§ REQUIREMENT
Pictures must be left out. Print the lines from the beginning of the material through the line holding "The height and", exactly and nothing else.
SOURCE DATA: Begin
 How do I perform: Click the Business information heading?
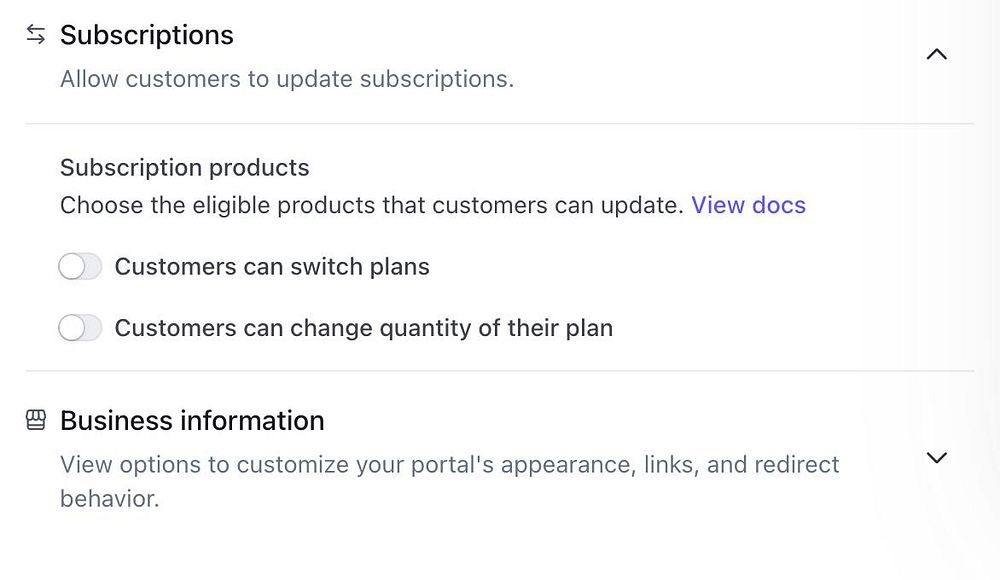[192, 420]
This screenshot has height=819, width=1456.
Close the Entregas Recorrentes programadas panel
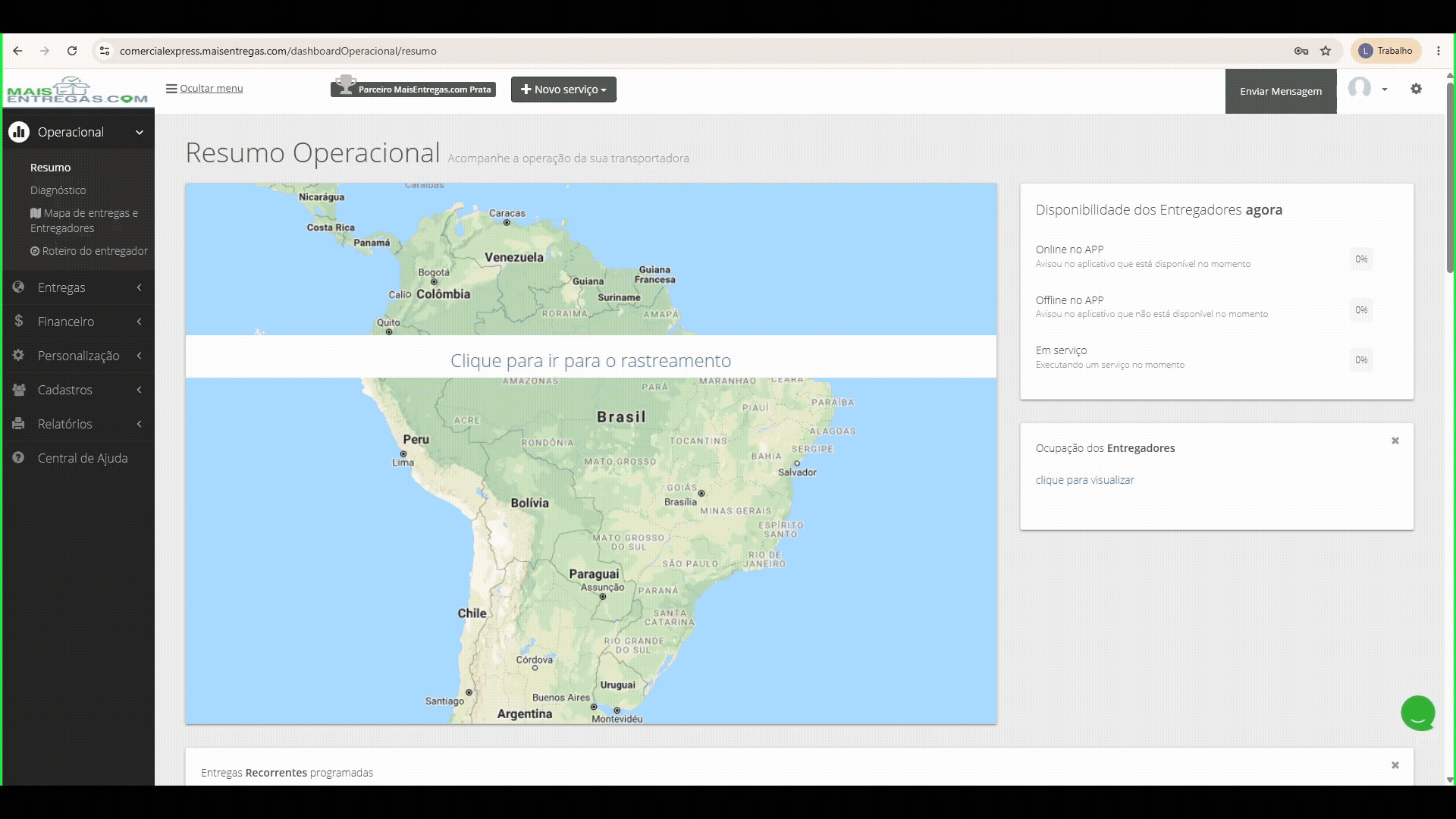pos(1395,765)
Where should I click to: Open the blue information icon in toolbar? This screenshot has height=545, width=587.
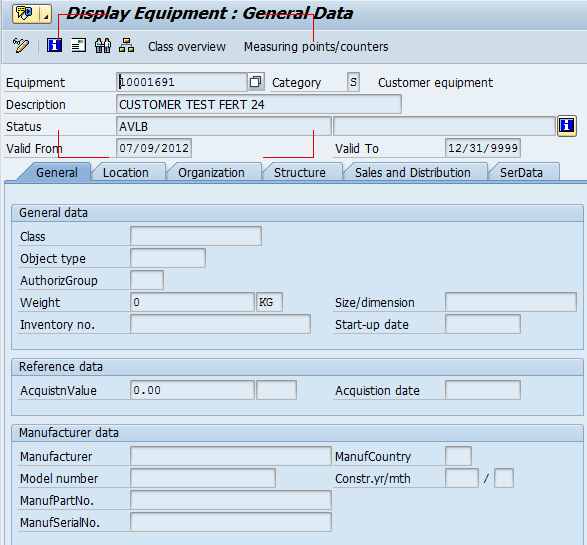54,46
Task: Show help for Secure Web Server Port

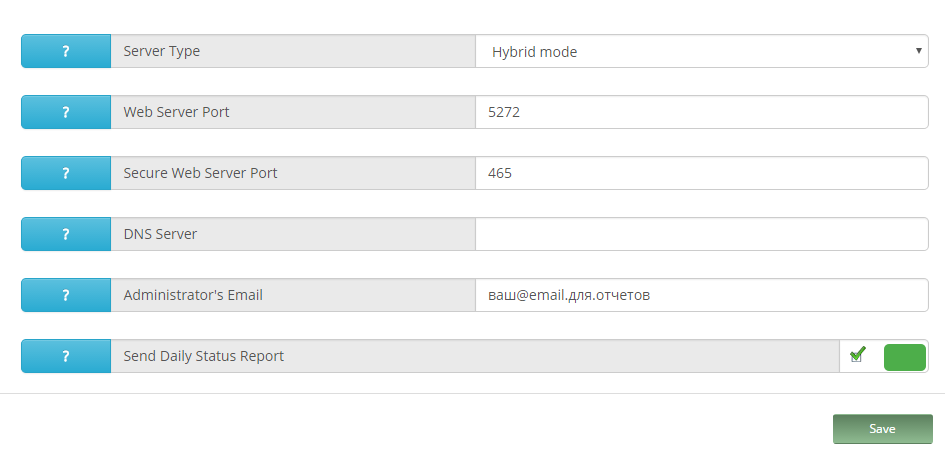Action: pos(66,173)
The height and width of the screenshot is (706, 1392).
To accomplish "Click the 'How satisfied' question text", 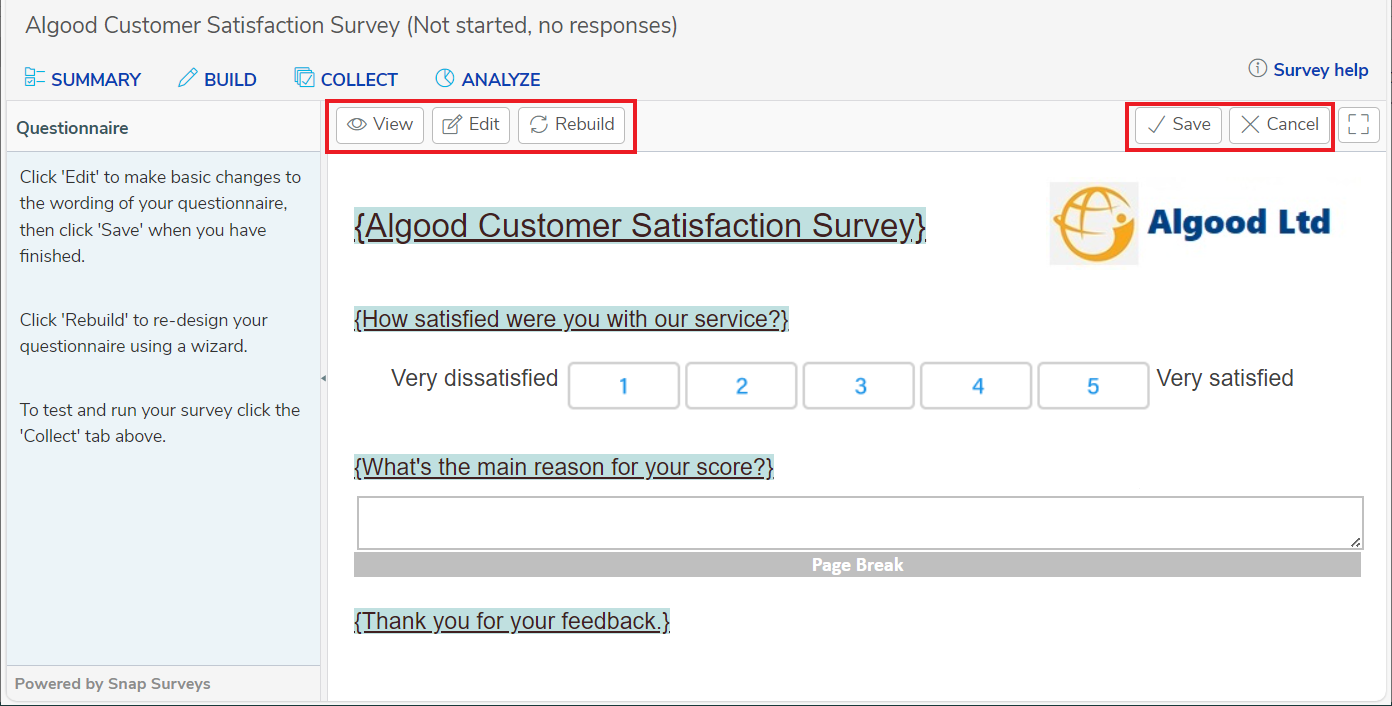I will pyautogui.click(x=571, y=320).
SOURCE DATA: End
§ TASK ANSWER
 How do I perform: Click the Business information heading?
[192, 420]
This screenshot has height=819, width=1456.
Close the Entregas Recorrentes programadas panel
pos(1395,765)
Where should I click to: Open the blue information icon in toolbar? This screenshot has height=545, width=587.
54,46
Task: Show help for Secure Web Server Port

Action: pos(66,173)
The height and width of the screenshot is (706, 1392).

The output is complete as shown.